Airport in Mississippi, US

Hattiesburg Bobby L. Chain Municipal Airport in Forrest County, Mississippi is owned by the City of Hattiesburg and is five miles southeast of downtown.

The National Plan of Integrated Airport Systems for 2011–2015 called it a general aviation facility. There is no scheduled airline service; Hattiesburg–Laurel Regional Airport has commercial airline service.

== History ==

The airport opened in 1930.

Alarmed by the fall of France in 1940, Congress funded an increase from 29 to 54 combat groups in the United States Army Air Corps. The quickest way to get more bases was to use existing civil airports. The Air Corps signed an agreement to lease Hattiesburg Airport, but construction did not begin until March 1941.

Construction involved runways and airplane hangars, with three concrete runways, several taxiways and a large parking apron and a control tower. Several large hangars were also constructed. Buildings were ultimately utilitarian and quickly assembled. Most base buildings, not meant for long-term use, were constructed of temporary or semi-permanent materials. Although some hangars had steel frames and the occasional brick or tile brick building could be seen, most support buildings sat on concrete foundations but were of frame construction clad in little more than plywood and tarpaper. On 8 December 1941, Hattiesburg Army Air Field opened, assigned to the Third Air Force.

The first mission was antisubmarine patrols along the Gulf of Mexico coast. In early June 1942, the 21st Bombardment Group, based at Jackson Army Air Base, dispatched the 313th Bombardment Squadron flying B-25 Mitchells from the airfield. They was replaced in late June by the 113th Observation Squadron which flew light observation planes (O-49 Vigilants and O-52 Owls) until the end of July.

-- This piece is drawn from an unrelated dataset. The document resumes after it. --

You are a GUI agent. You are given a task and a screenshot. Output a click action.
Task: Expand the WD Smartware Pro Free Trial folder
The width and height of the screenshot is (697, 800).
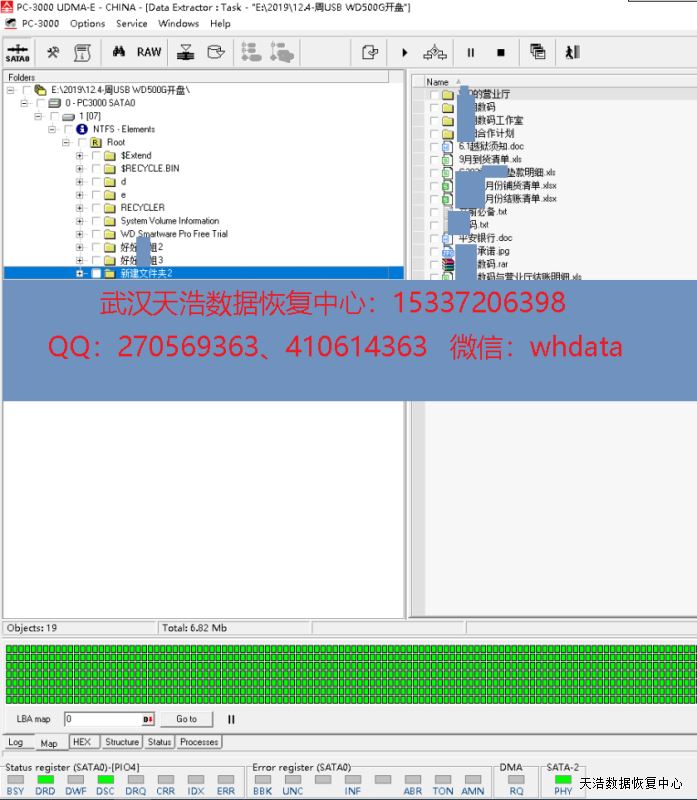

The 27th Bombardment Group (Light), flying A-20 Havocs arrived at Hattiesburg in mid-August. The 27th was forming in the Philippines at the time of the Attack on Pearl Harbor and without any aircraft (they were diverted to Australia), the unit's ground echelon were pressed into infantry duty and were either killed or surrendered after the Battle of Bataan. Its pilots reformed the unit in Australia, but its A-24 Dauntlesses were badly mauled during the battle of the Dutch East Indies and in New Guinea. The entire unit was withdrawn from the Southwest Pacific and reformed and reequipped in the United States. The reconstituted group trained at Hattiesburg until the end of October then were moved for final training before joining Twelfth Air Force in North Africa.

The 27th Bombardment Group was the last combat unit to be stationed at Hattiesburg, as by early 1943, purpose-built Army Airfields designed for training large units had been built in the southeast and Hattiesburg AAF was reassigned to Air Technical Service Command to become a support airfield, performing maintenance on transient aircraft and also to support the Army training units at Camp Shelby.

In early 1945 military activities were phased down, and the Air Force put Hattiesburg on standby inactive status. Return to full civil control was in April 1946.

The first airline flights were Delta DC-3s in 1948; Southern appeared for a year or two around 1951. Delta left and Southern returned in 1960, and Southern moved to the new Hattiesburg-Laurel Regional Airport in 1974.

==Facilities==
The airport covers 420 acres (170 ha) at an elevation of 151 feet (46 m). Its one runway, 13/31, is 6,094 by 150 feet (1,857 x 46 m) asphalt.

In the year ending June 14, 2012 the airport had 39,672 aircraft operations, average 108 per day: 88% general aviation, 8% military, 3% airline, and 1% air taxi. 45 aircraft were then based at the airport: 78% single-engine, 16% multi-engine, and 7% helicopter.